EXERCISE INPUTS:
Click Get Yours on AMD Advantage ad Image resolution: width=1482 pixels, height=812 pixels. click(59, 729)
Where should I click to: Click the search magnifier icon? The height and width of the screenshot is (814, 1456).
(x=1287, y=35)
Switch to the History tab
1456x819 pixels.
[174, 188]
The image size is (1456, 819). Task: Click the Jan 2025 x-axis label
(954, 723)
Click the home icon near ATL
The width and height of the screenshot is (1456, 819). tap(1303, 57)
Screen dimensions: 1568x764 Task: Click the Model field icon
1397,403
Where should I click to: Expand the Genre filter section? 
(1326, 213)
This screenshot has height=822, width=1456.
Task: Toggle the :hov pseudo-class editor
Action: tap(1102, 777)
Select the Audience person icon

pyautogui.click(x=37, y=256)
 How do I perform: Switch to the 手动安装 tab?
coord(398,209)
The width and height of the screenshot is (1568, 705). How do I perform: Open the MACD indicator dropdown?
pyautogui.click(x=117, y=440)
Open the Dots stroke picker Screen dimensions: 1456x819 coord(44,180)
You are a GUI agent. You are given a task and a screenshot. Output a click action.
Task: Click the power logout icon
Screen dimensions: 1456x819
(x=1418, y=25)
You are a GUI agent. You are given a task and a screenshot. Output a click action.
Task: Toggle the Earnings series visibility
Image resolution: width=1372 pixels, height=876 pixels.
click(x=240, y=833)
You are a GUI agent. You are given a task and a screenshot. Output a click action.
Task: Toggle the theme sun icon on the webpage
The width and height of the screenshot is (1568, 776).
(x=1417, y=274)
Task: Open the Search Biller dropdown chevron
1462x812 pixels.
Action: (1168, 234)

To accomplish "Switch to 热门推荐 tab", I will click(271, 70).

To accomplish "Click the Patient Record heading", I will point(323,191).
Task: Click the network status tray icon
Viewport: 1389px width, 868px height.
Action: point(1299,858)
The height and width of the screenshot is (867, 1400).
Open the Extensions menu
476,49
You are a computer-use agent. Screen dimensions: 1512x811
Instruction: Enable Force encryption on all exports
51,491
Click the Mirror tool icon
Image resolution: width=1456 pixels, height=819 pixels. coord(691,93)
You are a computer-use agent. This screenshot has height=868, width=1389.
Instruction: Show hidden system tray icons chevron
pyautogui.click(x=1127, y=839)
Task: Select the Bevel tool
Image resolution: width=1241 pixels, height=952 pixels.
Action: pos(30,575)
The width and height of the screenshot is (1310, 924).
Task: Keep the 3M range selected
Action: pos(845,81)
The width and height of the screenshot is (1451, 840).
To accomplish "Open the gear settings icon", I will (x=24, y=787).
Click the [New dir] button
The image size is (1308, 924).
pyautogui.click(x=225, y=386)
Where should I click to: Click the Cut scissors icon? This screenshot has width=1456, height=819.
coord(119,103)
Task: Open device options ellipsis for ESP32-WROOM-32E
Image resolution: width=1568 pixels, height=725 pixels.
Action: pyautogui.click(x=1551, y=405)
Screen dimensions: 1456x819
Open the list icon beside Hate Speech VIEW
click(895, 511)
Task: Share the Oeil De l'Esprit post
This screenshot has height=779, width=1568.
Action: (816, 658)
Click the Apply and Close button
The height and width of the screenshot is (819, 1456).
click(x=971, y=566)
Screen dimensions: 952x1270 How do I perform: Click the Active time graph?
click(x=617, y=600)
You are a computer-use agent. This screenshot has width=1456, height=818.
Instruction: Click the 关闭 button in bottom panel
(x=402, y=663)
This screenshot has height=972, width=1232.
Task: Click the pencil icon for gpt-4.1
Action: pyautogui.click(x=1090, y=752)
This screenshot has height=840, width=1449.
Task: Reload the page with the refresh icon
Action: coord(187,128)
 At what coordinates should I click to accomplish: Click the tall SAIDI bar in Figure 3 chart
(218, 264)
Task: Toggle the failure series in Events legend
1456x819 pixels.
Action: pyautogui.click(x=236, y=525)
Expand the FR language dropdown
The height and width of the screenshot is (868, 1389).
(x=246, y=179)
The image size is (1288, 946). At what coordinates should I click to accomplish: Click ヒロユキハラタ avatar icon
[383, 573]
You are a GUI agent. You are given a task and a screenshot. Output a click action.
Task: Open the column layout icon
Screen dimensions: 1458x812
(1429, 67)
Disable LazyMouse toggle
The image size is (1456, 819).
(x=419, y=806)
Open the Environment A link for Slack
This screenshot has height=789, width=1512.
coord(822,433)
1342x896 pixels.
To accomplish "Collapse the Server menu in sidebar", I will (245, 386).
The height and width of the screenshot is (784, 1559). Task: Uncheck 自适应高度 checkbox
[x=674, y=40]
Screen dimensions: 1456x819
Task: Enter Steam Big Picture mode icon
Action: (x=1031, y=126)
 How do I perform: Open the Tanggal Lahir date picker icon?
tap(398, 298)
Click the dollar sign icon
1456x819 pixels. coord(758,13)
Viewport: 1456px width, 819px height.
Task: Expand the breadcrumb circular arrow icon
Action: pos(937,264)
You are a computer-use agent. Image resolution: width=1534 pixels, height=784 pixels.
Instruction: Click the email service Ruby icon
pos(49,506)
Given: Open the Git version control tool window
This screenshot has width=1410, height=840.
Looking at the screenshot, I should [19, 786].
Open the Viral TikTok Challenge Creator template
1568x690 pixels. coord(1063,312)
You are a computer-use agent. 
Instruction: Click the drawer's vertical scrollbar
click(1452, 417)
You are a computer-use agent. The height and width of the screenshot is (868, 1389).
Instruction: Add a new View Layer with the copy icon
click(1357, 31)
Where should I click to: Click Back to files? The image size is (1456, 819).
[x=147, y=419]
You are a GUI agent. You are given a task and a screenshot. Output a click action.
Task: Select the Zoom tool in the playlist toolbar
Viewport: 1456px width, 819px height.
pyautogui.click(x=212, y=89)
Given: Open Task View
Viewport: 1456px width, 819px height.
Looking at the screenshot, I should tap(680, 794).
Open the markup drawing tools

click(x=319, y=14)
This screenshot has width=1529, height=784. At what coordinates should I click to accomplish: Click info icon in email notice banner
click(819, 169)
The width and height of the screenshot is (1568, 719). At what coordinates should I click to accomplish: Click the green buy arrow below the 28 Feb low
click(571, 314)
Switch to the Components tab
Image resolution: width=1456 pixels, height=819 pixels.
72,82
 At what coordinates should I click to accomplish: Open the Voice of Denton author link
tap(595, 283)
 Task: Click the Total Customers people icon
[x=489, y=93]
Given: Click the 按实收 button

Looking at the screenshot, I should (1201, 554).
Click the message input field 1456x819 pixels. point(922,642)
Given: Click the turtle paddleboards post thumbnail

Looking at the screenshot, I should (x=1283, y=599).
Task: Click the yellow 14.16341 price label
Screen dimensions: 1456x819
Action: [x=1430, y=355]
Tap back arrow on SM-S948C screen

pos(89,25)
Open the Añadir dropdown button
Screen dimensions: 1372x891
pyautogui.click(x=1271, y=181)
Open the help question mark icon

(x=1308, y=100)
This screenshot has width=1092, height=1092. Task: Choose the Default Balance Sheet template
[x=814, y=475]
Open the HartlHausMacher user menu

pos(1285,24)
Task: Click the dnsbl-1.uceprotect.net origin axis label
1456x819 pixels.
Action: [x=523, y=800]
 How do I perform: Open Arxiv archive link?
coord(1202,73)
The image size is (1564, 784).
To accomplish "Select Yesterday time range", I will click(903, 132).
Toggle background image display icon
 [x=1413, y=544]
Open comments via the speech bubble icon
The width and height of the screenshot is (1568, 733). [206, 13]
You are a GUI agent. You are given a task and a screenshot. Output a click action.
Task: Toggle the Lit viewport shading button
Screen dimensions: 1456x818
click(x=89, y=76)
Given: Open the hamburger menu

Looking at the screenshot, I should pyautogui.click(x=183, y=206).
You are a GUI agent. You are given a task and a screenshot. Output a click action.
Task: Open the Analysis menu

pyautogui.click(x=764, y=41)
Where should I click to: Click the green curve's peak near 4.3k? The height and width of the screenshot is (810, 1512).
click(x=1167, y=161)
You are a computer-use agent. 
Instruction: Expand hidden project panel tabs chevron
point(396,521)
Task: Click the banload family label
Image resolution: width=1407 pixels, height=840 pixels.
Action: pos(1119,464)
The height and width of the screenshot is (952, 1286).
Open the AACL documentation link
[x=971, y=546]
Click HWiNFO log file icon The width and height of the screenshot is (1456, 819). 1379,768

TASK TO COMPLETE: Pull out every line above that holds the word "series".

RESULT OF THE EXERCISE:
Task: Toggle the Earnings series visibility
Task: Toggle the failure series in Events legend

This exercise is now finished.